Un viognier, un pinot noir et une syrah. Retour sur trois vins au verre dans un accord mets-vins où se mêlent la France, l’Australie et un peu du Vietnam.
La semaine passée j’ai eu le plaisir de déjeuner au restaurant Le Mazenay, une valeur sûre parisienne où l’on revient toujours. Le lieu est tenu par Lan et Denis Groison. La carte des mets est courte mais efficace avec certaines signatures indétrônables, comme les escargots, les pommes dauphine et le millefeuille.
La carte des vins est fournie et inattendue car l’on ne s’attend pas à autant de références, couvrant toutes les régions de France, avec une préférence pour la Bourgogne (le chef est bourguignon… mais c’est madame, de Haiphong, qui sélectionne). Je décide ce jour-là de m’en remettre aux choix de la patronne pour un accord de vins au verre.
Un viognier tout en fraîcheur
Pour commencer, un vin blanc sec, la cuvée First Flight 2021 de Graeme & Julie Bott dans le Rhône, un 100% viognier en IGP collines-rhodaniennes. J’avais d’ailleurs découvert ce domaine dans ce restaurant, sur les conseils de Lan.
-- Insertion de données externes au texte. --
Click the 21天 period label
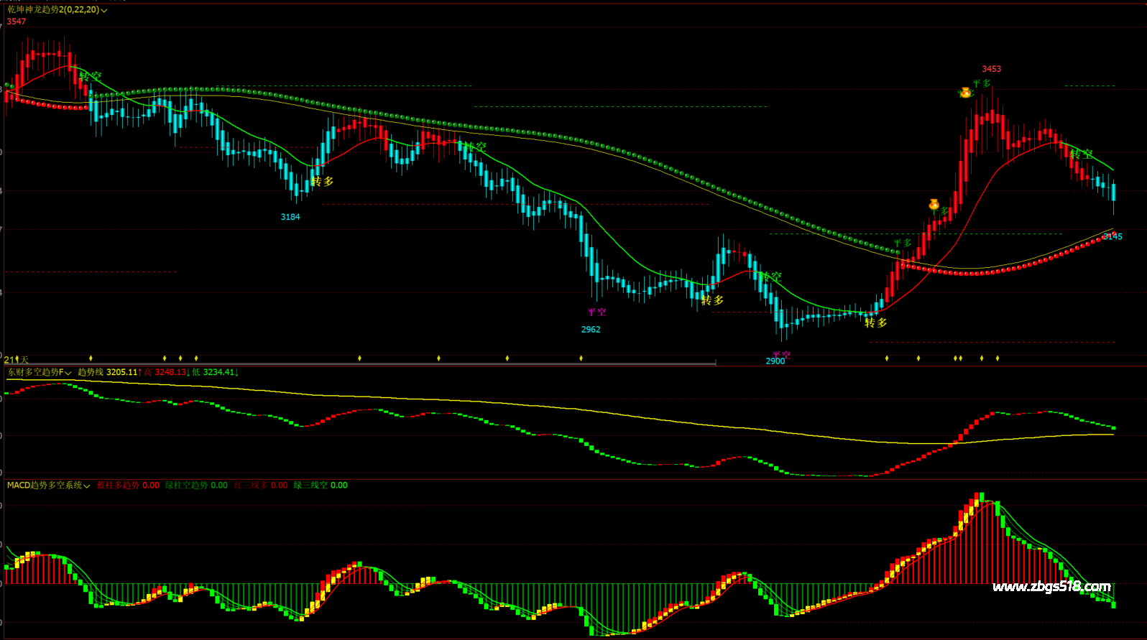 17,359
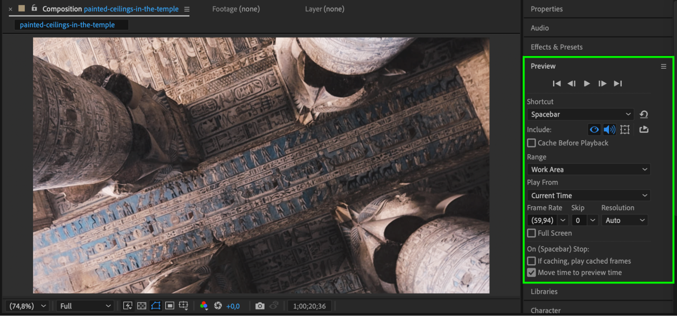The height and width of the screenshot is (316, 677).
Task: Click the Reset Exposure aperture icon
Action: (x=218, y=306)
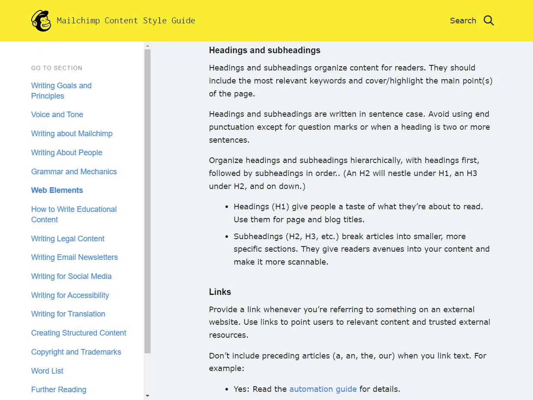Open Writing Goals and Principles section
This screenshot has width=533, height=400.
point(61,91)
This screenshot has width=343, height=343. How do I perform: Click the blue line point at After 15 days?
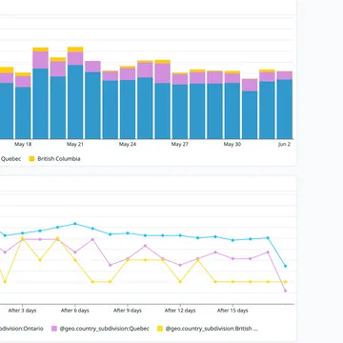(x=232, y=240)
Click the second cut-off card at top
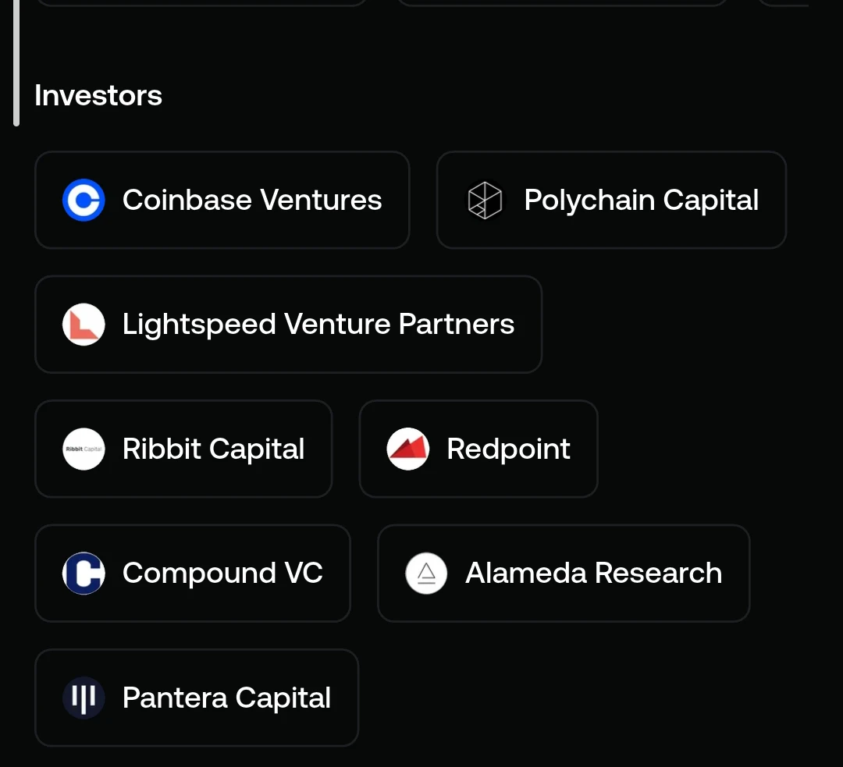The width and height of the screenshot is (843, 767). [562, 2]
La robe est assez claire, d’un jaune pâle. Au nez, on retrouve des notes d’agrumes, de fleurs blanches et d’acacia. En bouche, le vin est léger, fluide, assez minéral, avec une pointe d’amertume. Je suis agréablement surpris, étant resté ces dernières années sur l’image de viogniers du Rhône un tantinet déséquilibrés, voire lourds. Celui-ci est frais et se marie bien avec les nems faits maison selon la recette de la maman de Lan, accompagnés de leur salade assaisonnée d’une vinaigrette au calamansi. Le gras de la friture s’estompe devant la vivacité du vin, et les arômes de fruits exotiques (ananas, fruit de la passion) du viognier se marient bien avec les épices et les herbes dans l’assiette.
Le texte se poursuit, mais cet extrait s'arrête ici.